Task to carry out: What you need to produce from the material below is an exact transcription of the lines from the one with "Colour (110, 755)" through the one with "Colour (116, 1630)", both included, and no other line.
- - -
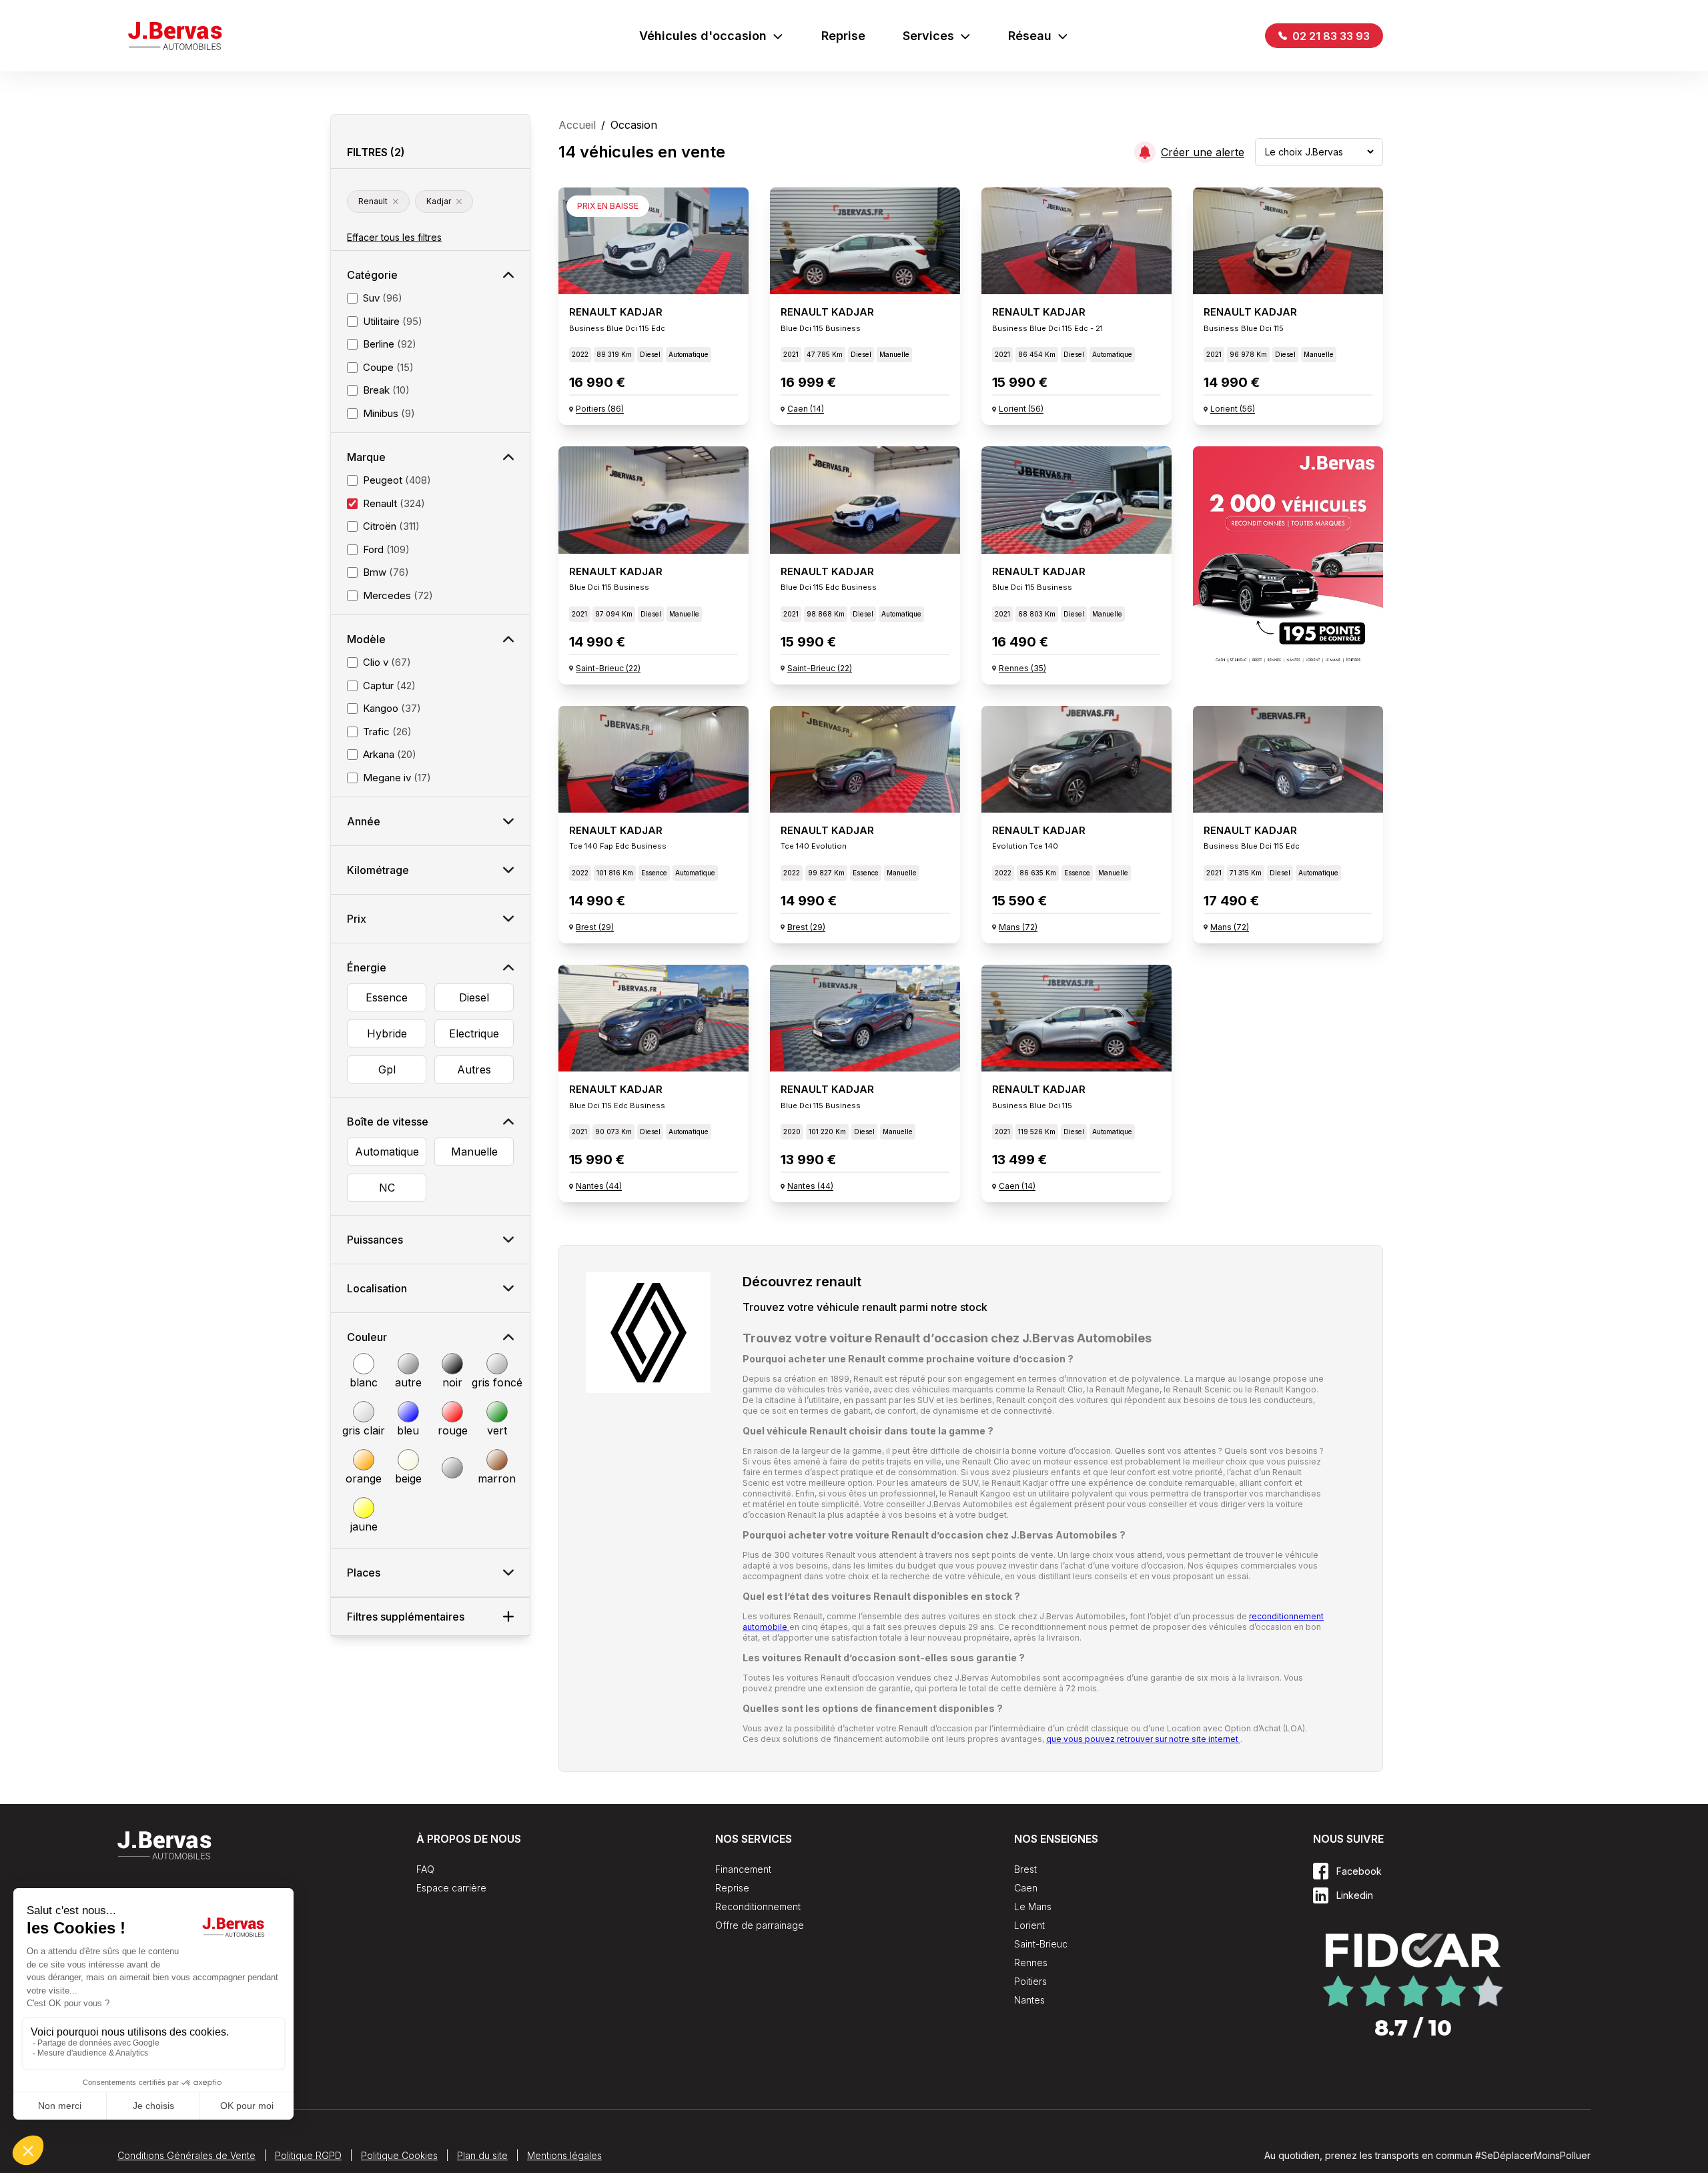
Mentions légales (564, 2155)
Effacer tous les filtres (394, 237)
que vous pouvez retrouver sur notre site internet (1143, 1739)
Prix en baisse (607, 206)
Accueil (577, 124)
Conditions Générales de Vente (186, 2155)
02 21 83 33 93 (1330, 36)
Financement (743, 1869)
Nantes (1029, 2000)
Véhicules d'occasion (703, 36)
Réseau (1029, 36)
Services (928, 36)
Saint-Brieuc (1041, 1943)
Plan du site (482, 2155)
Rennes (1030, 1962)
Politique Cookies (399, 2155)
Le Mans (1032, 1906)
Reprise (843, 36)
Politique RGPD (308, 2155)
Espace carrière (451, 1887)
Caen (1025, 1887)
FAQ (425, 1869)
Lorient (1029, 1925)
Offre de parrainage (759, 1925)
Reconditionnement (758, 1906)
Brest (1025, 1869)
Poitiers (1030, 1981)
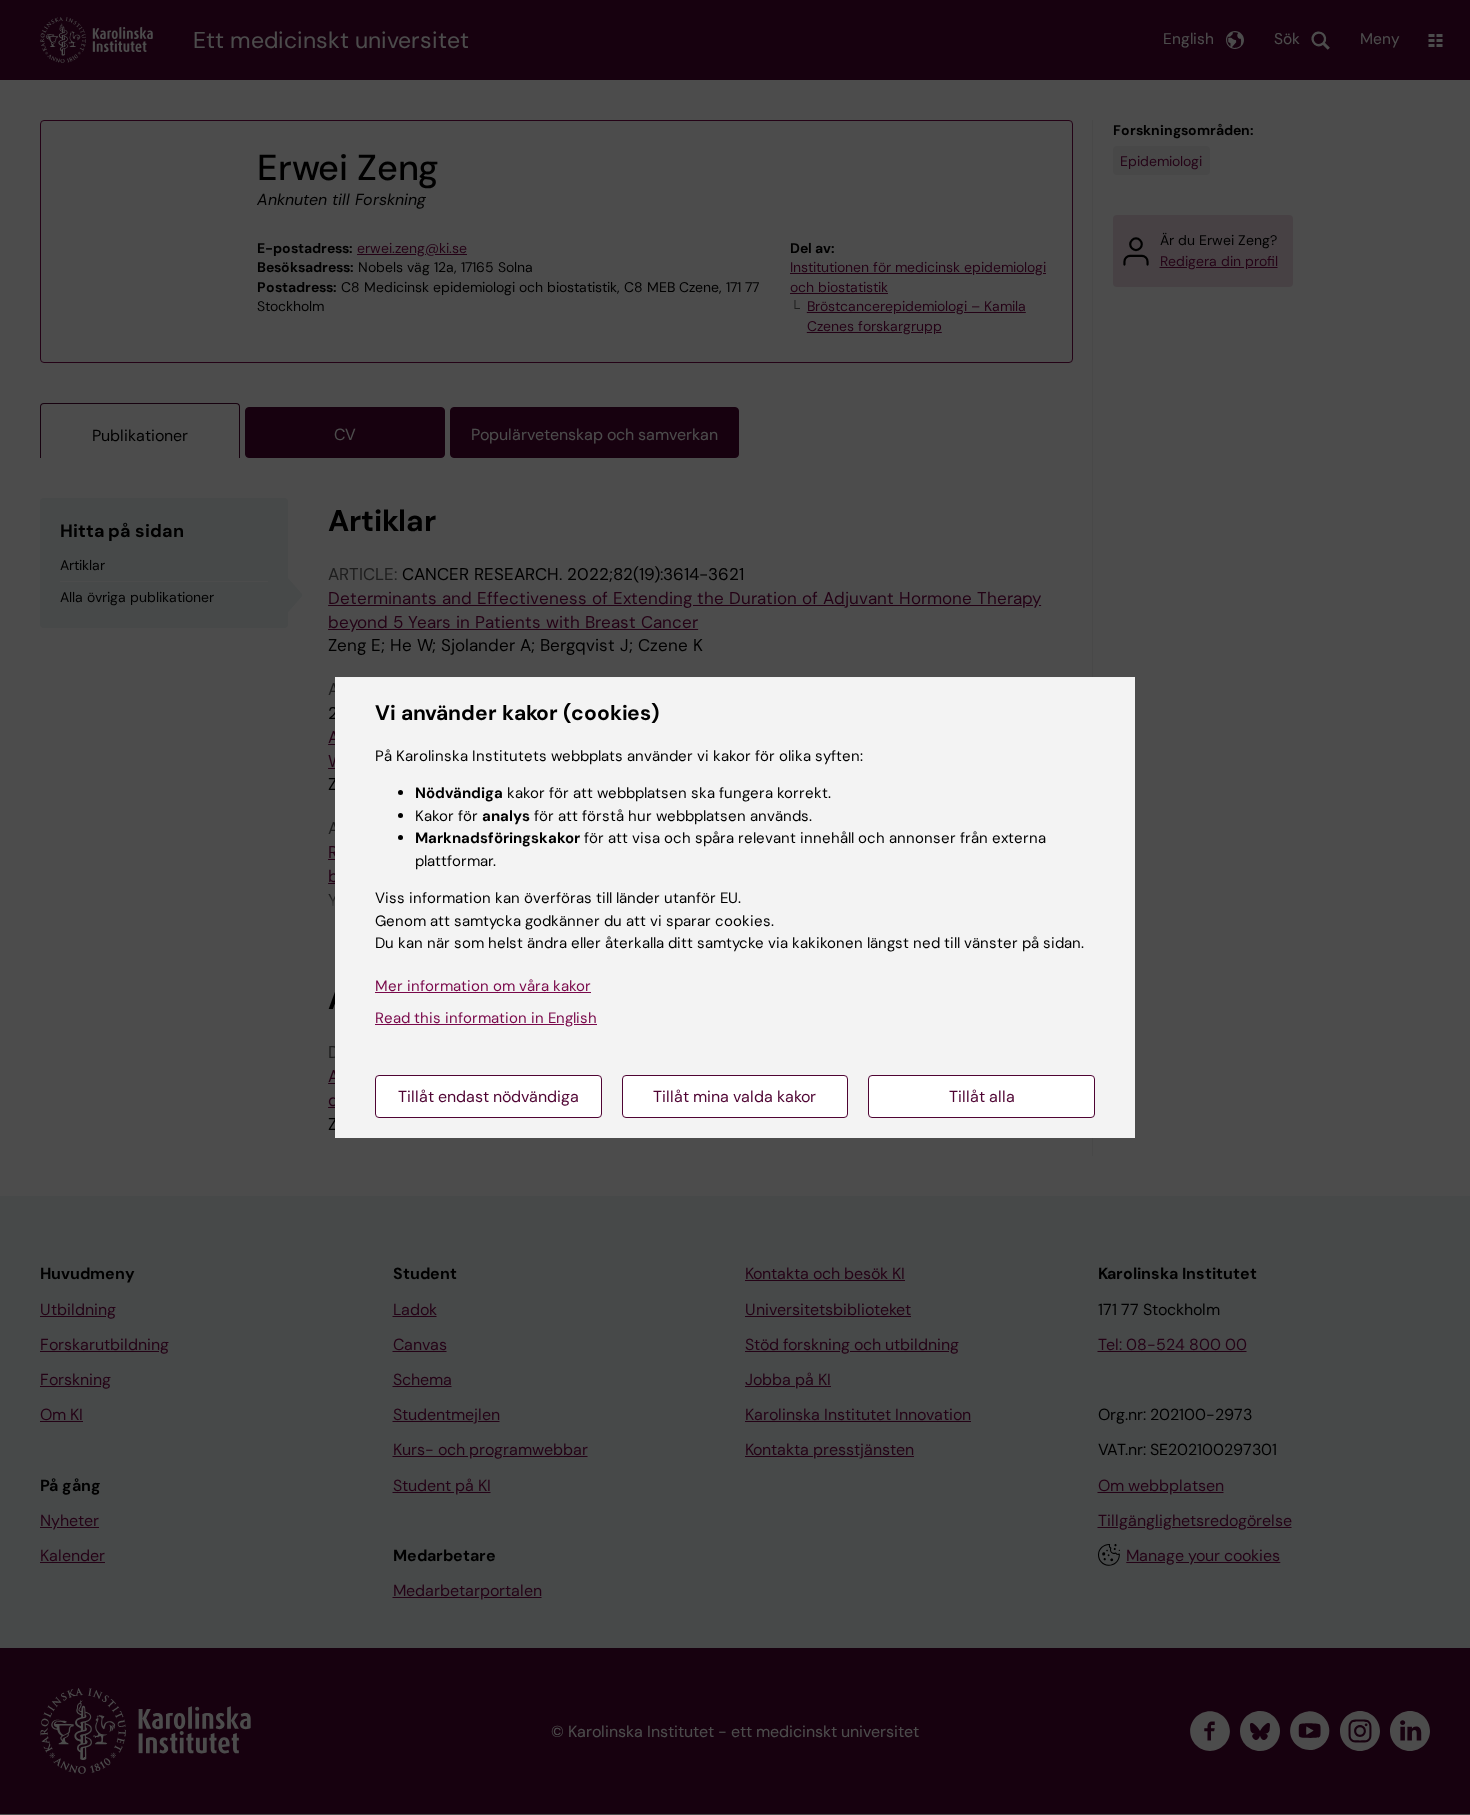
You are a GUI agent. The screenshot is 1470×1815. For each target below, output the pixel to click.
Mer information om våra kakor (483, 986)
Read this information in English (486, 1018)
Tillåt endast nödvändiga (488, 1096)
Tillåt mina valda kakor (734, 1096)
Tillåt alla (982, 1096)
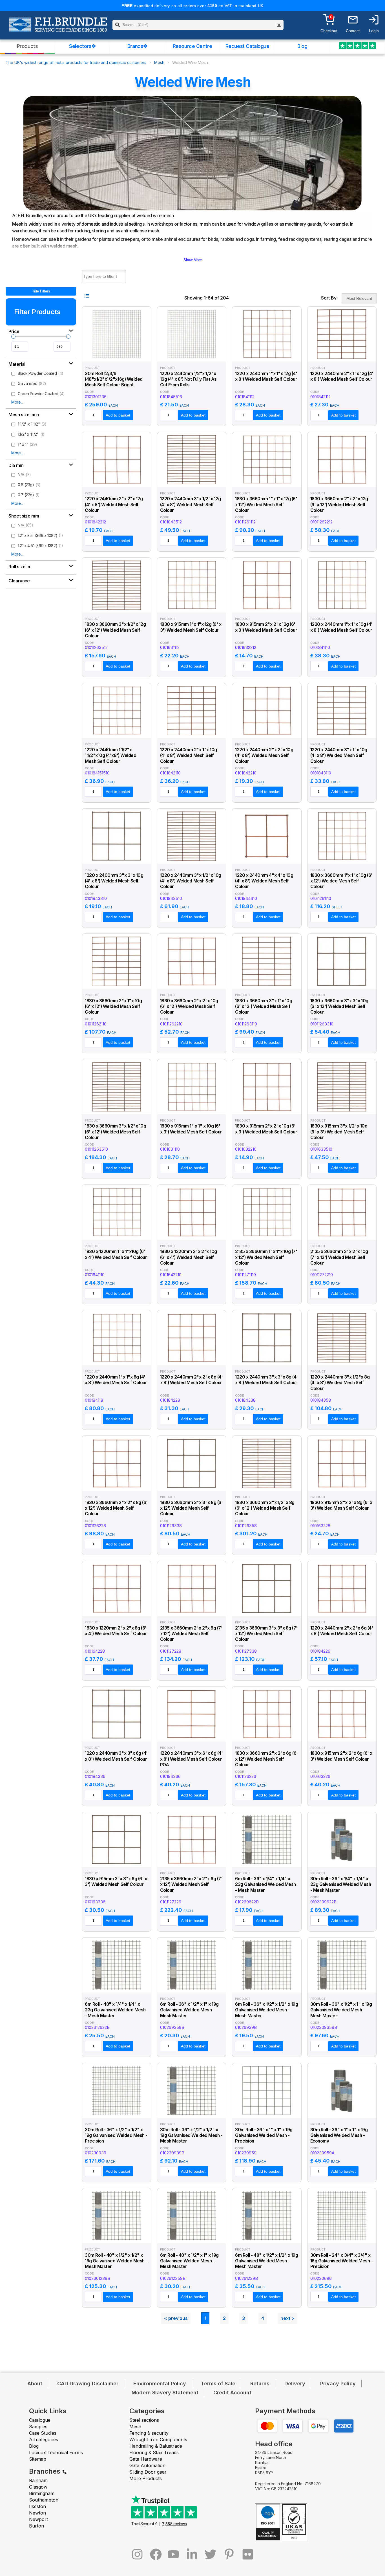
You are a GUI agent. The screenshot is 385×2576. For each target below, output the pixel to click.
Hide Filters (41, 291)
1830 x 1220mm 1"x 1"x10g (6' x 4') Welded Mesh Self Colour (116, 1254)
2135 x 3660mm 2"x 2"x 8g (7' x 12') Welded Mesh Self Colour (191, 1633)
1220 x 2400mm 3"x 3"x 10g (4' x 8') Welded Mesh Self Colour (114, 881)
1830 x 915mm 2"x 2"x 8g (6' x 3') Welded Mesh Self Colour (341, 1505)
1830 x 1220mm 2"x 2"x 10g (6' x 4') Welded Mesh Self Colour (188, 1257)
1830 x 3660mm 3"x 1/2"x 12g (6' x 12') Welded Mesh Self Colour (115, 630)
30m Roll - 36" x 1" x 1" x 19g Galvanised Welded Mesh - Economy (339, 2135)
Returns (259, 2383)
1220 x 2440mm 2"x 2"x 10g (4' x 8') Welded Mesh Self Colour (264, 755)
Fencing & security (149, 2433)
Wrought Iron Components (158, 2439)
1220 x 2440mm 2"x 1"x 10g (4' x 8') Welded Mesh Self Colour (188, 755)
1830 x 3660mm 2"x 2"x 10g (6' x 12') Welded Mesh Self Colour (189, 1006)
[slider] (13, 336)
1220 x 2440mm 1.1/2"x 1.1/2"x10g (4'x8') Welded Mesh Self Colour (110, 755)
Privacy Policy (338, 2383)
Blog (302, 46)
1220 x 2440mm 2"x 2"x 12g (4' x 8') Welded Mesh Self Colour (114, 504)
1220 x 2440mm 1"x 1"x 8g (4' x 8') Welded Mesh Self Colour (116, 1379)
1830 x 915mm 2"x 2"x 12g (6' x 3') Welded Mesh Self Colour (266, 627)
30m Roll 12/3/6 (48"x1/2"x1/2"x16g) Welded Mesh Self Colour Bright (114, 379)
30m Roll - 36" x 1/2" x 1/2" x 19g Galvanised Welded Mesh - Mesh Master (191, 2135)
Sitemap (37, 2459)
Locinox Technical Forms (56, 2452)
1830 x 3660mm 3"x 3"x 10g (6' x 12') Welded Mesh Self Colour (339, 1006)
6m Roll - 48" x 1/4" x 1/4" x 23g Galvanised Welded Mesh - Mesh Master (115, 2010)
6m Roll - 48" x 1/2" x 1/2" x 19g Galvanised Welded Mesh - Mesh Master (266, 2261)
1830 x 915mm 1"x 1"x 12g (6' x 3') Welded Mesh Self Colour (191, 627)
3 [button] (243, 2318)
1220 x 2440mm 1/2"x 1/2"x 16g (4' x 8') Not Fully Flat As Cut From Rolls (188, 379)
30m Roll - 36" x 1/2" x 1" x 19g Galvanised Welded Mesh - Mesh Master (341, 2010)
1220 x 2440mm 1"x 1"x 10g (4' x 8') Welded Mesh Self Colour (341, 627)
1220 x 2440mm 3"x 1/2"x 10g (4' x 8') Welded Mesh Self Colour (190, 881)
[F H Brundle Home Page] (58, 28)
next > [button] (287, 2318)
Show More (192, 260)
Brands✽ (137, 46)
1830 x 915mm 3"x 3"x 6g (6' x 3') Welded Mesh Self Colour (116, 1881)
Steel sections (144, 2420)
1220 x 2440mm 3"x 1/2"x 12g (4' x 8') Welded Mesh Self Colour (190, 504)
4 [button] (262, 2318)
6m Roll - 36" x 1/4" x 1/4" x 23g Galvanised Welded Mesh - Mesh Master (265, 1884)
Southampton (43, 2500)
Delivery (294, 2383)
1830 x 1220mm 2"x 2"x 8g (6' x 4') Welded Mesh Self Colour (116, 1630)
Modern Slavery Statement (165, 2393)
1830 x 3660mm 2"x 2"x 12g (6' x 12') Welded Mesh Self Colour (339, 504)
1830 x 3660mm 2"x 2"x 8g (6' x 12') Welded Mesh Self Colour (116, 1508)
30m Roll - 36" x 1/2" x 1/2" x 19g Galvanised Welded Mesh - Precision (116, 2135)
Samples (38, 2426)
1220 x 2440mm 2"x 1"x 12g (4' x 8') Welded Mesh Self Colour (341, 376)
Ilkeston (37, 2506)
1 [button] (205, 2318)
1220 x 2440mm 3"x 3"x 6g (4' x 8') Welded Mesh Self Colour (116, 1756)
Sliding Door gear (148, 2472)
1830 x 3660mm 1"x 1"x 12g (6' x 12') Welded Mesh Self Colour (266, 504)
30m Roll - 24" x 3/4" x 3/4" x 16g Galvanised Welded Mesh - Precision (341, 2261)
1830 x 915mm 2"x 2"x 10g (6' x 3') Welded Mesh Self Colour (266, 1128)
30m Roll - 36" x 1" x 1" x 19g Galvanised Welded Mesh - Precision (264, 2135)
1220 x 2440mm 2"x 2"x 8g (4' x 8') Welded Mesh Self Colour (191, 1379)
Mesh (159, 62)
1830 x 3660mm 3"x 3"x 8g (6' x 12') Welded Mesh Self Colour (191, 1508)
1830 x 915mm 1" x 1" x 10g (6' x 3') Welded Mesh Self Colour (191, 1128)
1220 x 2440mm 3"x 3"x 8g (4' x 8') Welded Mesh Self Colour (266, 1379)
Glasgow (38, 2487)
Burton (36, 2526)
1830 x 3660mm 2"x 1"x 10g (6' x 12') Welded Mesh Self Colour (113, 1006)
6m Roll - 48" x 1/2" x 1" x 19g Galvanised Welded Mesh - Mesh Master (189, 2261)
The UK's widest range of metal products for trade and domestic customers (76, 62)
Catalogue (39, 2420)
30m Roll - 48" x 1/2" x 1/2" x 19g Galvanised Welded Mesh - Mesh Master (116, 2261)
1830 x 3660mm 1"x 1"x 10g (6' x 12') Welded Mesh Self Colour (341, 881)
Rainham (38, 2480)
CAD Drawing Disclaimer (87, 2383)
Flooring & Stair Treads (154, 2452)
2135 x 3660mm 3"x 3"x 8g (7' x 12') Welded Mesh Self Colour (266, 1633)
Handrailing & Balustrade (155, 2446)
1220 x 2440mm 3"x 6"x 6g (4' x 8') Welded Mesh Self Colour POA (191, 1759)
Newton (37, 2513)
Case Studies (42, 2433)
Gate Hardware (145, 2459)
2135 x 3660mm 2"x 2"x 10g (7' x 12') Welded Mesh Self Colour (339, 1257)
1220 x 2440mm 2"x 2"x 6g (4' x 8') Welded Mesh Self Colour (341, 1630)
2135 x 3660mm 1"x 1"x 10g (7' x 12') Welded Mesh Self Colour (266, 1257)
- - -
Written solution:
1220 x 2440mm 1.1/2"x 1.1/2"x10g (4'x8') Welded Mesh Self Colour (110, 755)
Privacy Policy (338, 2383)
Blog (302, 46)
1220 x 2440mm 2"x 2"x 12g (4' x 8') Welded Mesh Self Colour (114, 504)
1220 x 2440mm 1"x 1"x 8g (4' x 8') Welded Mesh Self Colour (116, 1379)
1830 x 915mm 2"x 2"x 12g (6' x 3') Welded Mesh Self Colour (266, 627)
30m Roll 12/3/6 (48"x1/2"x1/2"x16g) Welded Mesh Self Colour Bright (114, 379)
30m Roll - 36" x 1/2" x 1/2" x 19g Galvanised Welded Mesh - Mesh Master (191, 2135)
Sitemap (37, 2459)
Locinox Technical Forms (56, 2452)
1830 x 3660mm 3"x 3"x 10g (6' x 12') Welded Mesh Self Colour (339, 1006)
6m Roll - 48" x 1/4" x 1/4" x 23g Galvanised Welded Mesh - Mesh Master (115, 2010)
6m Roll - 48" x 1/2" x 1/2" x 19g Galvanised Welded Mesh - Mesh Master (266, 2261)
1830 x 915mm 1"x 1"x 12g (6' x 3') Welded Mesh Self Colour (191, 627)
3 [button] (243, 2318)
1220 x 2440mm 1/2"x 1/2"x 16g (4' x 8') Not Fully Flat As Cut From Rolls (188, 379)
30m Roll - 36" x 1/2" x 1" x 19g Galvanised Welded Mesh - Mesh Master (341, 2010)
1220 x 2440mm 1"x 1"x 10g (4' x 8') Welded Mesh Self Colour (341, 627)
1220 x 2440mm 3"x 1/2"x 10g (4' x 8') Welded Mesh Self Colour (190, 881)
[F H Brundle Home Page] (58, 28)
next > [button] (287, 2318)
Show More (192, 260)
Brands✽ (137, 46)
1830 x 915mm 3"x 3"x 6g (6' x 3') Welded Mesh Self Colour (116, 1881)
Steel sections (144, 2420)
1220 x 2440mm 3"x 1/2"x 12g (4' x 8') Welded Mesh Self Colour (190, 504)
4 [button] (262, 2318)
6m Roll - 36" x 1/4" x 1/4" x 23g Galvanised Welded Mesh - Mesh Master (265, 1884)
Southampton (43, 2500)
Delivery (294, 2383)
1830 x 1220mm 2"x 2"x 8g (6' x 4') Welded Mesh Self Colour (116, 1630)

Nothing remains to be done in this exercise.